Stored items from a collection
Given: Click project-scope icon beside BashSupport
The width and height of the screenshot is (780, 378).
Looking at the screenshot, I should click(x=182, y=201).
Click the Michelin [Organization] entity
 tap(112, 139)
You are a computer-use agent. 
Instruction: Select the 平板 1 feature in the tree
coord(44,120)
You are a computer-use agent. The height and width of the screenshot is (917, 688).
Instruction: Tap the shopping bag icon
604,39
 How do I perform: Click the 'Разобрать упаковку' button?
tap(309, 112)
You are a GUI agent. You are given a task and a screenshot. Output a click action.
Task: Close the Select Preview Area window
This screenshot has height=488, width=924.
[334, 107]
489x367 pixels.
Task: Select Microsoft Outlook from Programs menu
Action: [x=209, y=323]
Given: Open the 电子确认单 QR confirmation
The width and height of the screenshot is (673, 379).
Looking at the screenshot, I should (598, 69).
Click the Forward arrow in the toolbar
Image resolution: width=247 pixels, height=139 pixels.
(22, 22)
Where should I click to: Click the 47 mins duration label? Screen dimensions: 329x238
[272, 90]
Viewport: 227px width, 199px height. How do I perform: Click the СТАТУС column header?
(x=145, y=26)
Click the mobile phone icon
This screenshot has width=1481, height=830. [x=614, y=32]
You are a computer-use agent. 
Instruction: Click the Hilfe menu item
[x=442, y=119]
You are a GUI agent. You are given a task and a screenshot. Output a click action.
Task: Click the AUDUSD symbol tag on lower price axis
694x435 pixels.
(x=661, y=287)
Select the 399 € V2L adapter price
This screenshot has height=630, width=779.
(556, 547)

DIRECTIONS - All entries above are to be reproduced exactly.

RESPONSE AREA -
Given: Click project-scope icon beside BashSupport
The width and height of the screenshot is (780, 378).
Looking at the screenshot, I should click(x=182, y=201).
Click the Michelin [Organization] entity
 tap(112, 139)
You are a computer-use agent. 
Instruction: Select the 平板 1 feature in the tree
coord(44,120)
You are a computer-use agent. The height and width of the screenshot is (917, 688).
Instruction: Tap the shopping bag icon
604,39
 How do I perform: Click the 'Разобрать упаковку' button?
tap(309, 112)
You are a GUI agent. You are given a task and a screenshot. Output a click action.
Task: Close the Select Preview Area window
This screenshot has height=488, width=924.
[334, 107]
489x367 pixels.
Task: Select Microsoft Outlook from Programs menu
Action: [x=209, y=323]
Given: Open the 电子确认单 QR confirmation
The width and height of the screenshot is (673, 379).
Looking at the screenshot, I should (598, 69).
Click the Forward arrow in the toolbar
Image resolution: width=247 pixels, height=139 pixels.
(22, 22)
Where should I click to: Click the 47 mins duration label? Screen dimensions: 329x238
[272, 90]
Viewport: 227px width, 199px height. How do I perform: Click the СТАТУС column header?
(x=145, y=26)
Click the mobile phone icon
This screenshot has width=1481, height=830. [x=614, y=32]
You are a computer-use agent. 
Instruction: Click the Hilfe menu item
[x=442, y=119]
You are a GUI agent. You are given a task and a screenshot. Output a click action.
Task: Click the AUDUSD symbol tag on lower price axis
694x435 pixels.
(x=661, y=287)
Select the 399 € V2L adapter price
This screenshot has height=630, width=779.
(556, 547)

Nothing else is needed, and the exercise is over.